» Work request
Where the records below reach the line containing "Instruction: Sort by", start transcribing, and end with the line containing "Expand the street", exactly and with nothing else added.

Collected data
____
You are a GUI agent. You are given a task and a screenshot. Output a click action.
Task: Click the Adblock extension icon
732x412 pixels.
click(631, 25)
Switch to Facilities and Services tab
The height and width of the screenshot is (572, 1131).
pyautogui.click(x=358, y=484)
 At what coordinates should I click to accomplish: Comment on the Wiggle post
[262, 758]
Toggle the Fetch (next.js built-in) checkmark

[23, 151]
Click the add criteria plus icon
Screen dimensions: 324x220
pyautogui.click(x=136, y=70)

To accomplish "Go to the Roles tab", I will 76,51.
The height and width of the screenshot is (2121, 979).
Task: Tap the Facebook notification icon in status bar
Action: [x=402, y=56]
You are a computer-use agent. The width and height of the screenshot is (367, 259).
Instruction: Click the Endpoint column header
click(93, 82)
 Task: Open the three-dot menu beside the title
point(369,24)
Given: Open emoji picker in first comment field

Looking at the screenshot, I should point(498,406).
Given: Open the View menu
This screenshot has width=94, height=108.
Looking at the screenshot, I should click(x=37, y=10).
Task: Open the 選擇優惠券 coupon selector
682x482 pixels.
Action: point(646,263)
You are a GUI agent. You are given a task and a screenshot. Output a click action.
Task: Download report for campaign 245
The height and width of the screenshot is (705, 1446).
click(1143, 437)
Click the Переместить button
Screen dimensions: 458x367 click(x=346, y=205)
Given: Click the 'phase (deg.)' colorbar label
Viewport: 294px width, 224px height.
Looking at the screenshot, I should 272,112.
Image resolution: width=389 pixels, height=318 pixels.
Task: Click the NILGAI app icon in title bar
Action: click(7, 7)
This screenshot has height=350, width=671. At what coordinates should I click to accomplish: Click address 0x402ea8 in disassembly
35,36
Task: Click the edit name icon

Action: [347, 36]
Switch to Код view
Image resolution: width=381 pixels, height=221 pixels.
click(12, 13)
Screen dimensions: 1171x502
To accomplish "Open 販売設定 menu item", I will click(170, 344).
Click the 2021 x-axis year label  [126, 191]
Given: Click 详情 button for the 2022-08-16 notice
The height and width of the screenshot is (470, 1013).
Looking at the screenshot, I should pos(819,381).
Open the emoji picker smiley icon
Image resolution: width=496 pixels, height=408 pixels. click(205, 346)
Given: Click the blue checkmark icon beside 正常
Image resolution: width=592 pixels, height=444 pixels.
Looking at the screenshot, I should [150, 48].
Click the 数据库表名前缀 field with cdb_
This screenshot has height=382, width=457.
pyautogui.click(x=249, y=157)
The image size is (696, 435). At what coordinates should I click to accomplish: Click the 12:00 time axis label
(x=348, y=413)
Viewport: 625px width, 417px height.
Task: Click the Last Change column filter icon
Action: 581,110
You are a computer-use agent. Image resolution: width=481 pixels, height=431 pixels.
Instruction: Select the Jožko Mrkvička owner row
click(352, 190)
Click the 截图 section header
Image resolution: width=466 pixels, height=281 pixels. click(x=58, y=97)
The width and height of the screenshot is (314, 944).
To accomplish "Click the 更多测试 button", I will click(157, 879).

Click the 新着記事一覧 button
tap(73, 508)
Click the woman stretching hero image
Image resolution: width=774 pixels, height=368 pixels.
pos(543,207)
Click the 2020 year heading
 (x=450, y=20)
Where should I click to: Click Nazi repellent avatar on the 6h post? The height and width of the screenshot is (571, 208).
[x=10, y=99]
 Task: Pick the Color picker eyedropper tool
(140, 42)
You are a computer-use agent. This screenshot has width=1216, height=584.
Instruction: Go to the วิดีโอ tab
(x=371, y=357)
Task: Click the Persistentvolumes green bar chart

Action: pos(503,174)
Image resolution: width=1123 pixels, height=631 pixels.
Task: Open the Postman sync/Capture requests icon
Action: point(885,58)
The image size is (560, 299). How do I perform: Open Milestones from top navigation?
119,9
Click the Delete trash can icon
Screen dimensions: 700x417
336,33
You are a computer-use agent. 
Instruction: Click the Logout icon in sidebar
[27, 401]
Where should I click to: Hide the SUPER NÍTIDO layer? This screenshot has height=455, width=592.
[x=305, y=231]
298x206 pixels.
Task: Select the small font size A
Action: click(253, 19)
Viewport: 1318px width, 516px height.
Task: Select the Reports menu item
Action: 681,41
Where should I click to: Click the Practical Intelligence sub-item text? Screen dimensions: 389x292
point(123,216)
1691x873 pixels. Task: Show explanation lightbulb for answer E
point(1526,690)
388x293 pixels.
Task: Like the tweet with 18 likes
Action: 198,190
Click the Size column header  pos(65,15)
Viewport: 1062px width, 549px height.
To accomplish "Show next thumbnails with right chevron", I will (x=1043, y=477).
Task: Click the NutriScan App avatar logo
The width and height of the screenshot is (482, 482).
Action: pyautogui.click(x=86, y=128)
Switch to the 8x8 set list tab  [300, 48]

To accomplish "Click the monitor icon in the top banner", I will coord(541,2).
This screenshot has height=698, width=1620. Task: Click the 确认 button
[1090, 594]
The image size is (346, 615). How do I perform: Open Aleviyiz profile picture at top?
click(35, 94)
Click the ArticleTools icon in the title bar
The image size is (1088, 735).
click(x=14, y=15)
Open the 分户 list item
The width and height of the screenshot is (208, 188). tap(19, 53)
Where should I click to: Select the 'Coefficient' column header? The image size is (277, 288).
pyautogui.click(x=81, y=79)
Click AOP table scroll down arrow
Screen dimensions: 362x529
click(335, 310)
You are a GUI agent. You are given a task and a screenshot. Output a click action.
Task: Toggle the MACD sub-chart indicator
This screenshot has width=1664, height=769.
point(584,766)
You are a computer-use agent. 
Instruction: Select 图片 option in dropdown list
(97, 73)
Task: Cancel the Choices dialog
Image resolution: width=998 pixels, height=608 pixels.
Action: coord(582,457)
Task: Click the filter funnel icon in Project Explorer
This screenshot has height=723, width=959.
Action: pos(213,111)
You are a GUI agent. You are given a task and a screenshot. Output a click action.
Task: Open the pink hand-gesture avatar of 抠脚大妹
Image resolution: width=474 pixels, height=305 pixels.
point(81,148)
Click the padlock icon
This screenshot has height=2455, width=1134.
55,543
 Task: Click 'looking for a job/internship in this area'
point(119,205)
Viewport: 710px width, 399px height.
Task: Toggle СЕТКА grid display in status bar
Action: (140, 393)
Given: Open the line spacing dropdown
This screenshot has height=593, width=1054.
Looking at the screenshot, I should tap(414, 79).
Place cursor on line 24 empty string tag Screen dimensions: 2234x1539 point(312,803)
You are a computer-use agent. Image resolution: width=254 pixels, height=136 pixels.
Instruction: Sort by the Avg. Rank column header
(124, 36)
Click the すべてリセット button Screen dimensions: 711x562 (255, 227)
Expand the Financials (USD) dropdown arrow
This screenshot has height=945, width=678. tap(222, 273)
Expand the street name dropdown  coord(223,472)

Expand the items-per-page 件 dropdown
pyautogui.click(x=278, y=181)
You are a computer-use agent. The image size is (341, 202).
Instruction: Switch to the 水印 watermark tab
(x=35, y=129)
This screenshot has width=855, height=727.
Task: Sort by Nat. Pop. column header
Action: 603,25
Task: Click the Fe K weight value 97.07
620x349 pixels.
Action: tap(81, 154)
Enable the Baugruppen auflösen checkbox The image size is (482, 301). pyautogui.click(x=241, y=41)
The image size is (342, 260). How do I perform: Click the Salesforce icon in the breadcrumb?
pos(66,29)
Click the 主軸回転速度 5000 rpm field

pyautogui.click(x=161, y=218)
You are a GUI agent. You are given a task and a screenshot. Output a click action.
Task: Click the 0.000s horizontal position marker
____
» Response below
Instruction: Sort by the Avg. Rank column header
(124, 36)
Click the すべてリセット button Screen dimensions: 711x562 (255, 227)
Expand the Financials (USD) dropdown arrow
This screenshot has height=945, width=678. tap(222, 273)
Expand the street name dropdown  coord(223,472)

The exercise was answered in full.